Following the briefing, the Council issued a press statement endorsing the call for international support for holding “peaceful, free and fair” elections, and promoting the socio-economic recovery of communities and the return of internally displaced persons and refugees.
Mr Mahmoud said BINUB was exploring with regional organisations both in Africa and outside Burundi’s request for long-term observers who would arrive a few months before the elections and stay for several weeks after.
In his report Mr Ban said he remained concerned about reports of restrictions to the freedom of assembly and expression of opposition parties imposed by local authorities, and of militant activities of youth groups allegedly associated with certain political parties that were generating fear and suspicion.
Mr Mahmoud said President Pierre Nkurunziza and the Interior Ministry last month urged political leaders to put an end to “these potentially destabilizing practices.
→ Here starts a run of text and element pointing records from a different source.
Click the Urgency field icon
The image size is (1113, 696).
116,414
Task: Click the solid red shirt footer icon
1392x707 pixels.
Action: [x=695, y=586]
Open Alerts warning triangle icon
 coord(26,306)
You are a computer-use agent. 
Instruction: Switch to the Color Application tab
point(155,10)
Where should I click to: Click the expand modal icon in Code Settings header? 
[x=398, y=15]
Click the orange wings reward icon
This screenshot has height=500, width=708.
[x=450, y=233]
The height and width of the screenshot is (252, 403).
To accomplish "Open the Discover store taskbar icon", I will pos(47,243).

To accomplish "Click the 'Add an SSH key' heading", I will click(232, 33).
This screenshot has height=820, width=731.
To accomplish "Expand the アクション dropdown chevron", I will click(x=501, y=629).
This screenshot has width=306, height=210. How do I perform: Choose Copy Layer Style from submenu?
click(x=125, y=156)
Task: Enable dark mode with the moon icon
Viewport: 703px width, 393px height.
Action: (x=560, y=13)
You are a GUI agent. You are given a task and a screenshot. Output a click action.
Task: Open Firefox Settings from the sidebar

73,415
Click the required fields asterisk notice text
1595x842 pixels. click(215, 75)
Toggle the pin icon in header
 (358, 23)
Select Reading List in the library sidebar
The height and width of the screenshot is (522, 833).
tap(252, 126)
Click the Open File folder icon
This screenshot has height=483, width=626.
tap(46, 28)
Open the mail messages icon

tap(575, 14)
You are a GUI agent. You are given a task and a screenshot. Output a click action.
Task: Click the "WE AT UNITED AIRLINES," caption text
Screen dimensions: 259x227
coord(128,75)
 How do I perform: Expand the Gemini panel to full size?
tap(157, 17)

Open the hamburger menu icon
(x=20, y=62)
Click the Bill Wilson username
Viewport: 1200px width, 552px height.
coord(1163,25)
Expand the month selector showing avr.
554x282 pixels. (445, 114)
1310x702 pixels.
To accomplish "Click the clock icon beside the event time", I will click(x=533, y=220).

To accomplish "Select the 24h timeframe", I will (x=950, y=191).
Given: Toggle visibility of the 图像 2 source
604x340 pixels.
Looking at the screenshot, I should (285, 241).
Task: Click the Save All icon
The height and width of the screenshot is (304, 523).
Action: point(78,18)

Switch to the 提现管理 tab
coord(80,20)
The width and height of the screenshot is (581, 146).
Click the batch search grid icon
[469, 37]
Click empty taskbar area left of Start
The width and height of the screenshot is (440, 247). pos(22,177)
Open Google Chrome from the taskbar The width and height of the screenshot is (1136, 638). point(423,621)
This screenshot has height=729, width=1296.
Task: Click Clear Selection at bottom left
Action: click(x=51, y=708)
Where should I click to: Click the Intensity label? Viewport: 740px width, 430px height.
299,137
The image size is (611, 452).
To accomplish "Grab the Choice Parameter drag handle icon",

While these statements seem to be heeded, the situation bears continuous scrutiny by the Minister of the Interior, all political parties and civil society organisations,” he added.
Burundian Foreign Minister Augustin Nsanze welcomed Mr Ban’s recognition of progress made towards the sustainable stabilisation of the country, but he took issue with a number of items in the report based on “gratuitous assertions and incomplete information.” These included security, which he said was no worse than in other countries, where murders took place on an hourly basis.
Moreover, violence due to payback, land disputes and looting was being addressed by disarming the civilian population, and he also disputed comments on the rule of law, human rights and the situation of women and children.
All those issues were being addressed, he said, adding that National Human Rights Council was being established, sexual violence was being repressed through legislative measures. Condemning other “irregularities and errors” in the report, he stressed that BINUB’s future mandate should be limited to electoral aid, support for democratic governance, continuing peacebuilding, and the promotion of awareness of the gender dimension in all those areas.